▸ Extracted data:
(begin)
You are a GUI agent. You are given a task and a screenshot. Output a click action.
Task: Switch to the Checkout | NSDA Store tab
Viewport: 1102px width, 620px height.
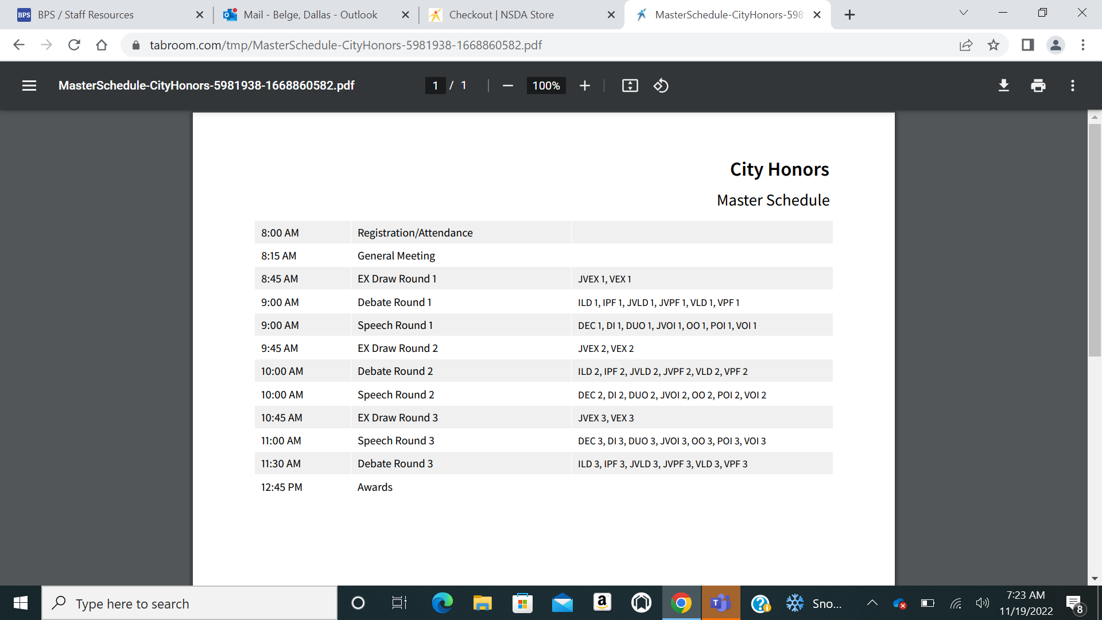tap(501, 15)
(end)
(begin)
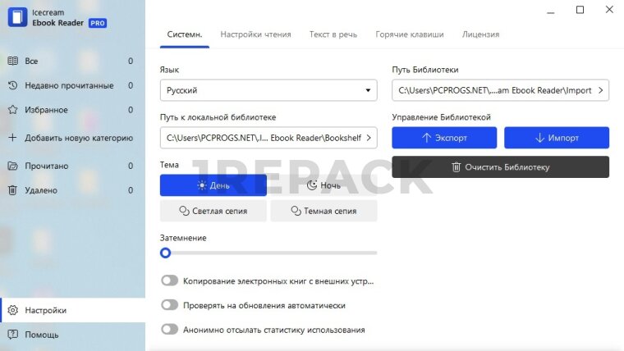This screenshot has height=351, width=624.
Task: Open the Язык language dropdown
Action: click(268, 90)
(end)
▸ What this task involves:
Convert the stretch of records from the line containing "You are a GUI" through the line containing "tap(501, 15)" into a two-column CSV with the headers instruction and action. Give one row per record, with each value in a single quoted field, line breaks replaced by spaces, and the pictures omitted.

▸ Exercise result:
instruction,action
"You are a GUI agent. You are given a task and a screenshot. Output a click action. Task: Switch to the Checkout | NSDA Store tab Viewport: 1102px width, 620px height.","tap(501, 15)"